▸ EXERCISE:
Retype each of the records below word for word, keeping every line as it stands.

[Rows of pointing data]
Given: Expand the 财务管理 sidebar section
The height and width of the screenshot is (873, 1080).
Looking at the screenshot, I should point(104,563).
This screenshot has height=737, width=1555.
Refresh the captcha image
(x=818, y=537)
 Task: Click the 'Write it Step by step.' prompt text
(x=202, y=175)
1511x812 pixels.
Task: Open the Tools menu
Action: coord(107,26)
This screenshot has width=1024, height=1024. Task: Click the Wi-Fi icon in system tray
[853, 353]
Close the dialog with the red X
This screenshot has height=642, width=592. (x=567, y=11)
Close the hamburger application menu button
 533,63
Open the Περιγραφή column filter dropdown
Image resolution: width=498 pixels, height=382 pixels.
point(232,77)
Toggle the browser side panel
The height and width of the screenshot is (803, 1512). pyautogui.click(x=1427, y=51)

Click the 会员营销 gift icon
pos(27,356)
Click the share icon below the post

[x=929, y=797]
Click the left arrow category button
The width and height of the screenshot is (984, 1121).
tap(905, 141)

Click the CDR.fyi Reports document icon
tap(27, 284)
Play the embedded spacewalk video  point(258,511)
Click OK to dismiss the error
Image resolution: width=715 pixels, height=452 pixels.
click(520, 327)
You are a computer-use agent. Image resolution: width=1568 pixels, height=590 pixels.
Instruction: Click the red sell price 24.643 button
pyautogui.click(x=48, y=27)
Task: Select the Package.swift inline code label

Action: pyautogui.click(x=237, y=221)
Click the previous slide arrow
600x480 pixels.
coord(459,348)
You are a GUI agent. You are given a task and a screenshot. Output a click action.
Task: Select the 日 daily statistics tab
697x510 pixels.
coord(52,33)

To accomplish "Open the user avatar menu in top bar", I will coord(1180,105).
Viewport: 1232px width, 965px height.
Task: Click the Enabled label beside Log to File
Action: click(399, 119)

▸ ANSWER:
Given: Expand the 财务管理 sidebar section
The height and width of the screenshot is (873, 1080).
Looking at the screenshot, I should point(104,563).
This screenshot has height=737, width=1555.
Refresh the captcha image
(x=818, y=537)
 Task: Click the 'Write it Step by step.' prompt text
(x=202, y=175)
1511x812 pixels.
Task: Open the Tools menu
Action: coord(107,26)
This screenshot has width=1024, height=1024. Task: Click the Wi-Fi icon in system tray
[853, 353]
Close the dialog with the red X
This screenshot has height=642, width=592. (x=567, y=11)
Close the hamburger application menu button
 533,63
Open the Περιγραφή column filter dropdown
Image resolution: width=498 pixels, height=382 pixels.
point(232,77)
Toggle the browser side panel
The height and width of the screenshot is (803, 1512). pyautogui.click(x=1427, y=51)

Click the 会员营销 gift icon
pos(27,356)
Click the share icon below the post

[x=929, y=797]
Click the left arrow category button
The width and height of the screenshot is (984, 1121).
tap(905, 141)

Click the CDR.fyi Reports document icon
tap(27, 284)
Play the embedded spacewalk video  point(258,511)
Click OK to dismiss the error
Image resolution: width=715 pixels, height=452 pixels.
click(520, 327)
You are a computer-use agent. Image resolution: width=1568 pixels, height=590 pixels.
Instruction: Click the red sell price 24.643 button
pyautogui.click(x=48, y=27)
Task: Select the Package.swift inline code label

Action: pyautogui.click(x=237, y=221)
Click the previous slide arrow
600x480 pixels.
coord(459,348)
You are a GUI agent. You are given a task and a screenshot. Output a click action.
Task: Select the 日 daily statistics tab
697x510 pixels.
coord(52,33)

To accomplish "Open the user avatar menu in top bar", I will coord(1180,105).
Viewport: 1232px width, 965px height.
Task: Click the Enabled label beside Log to File
Action: click(399, 119)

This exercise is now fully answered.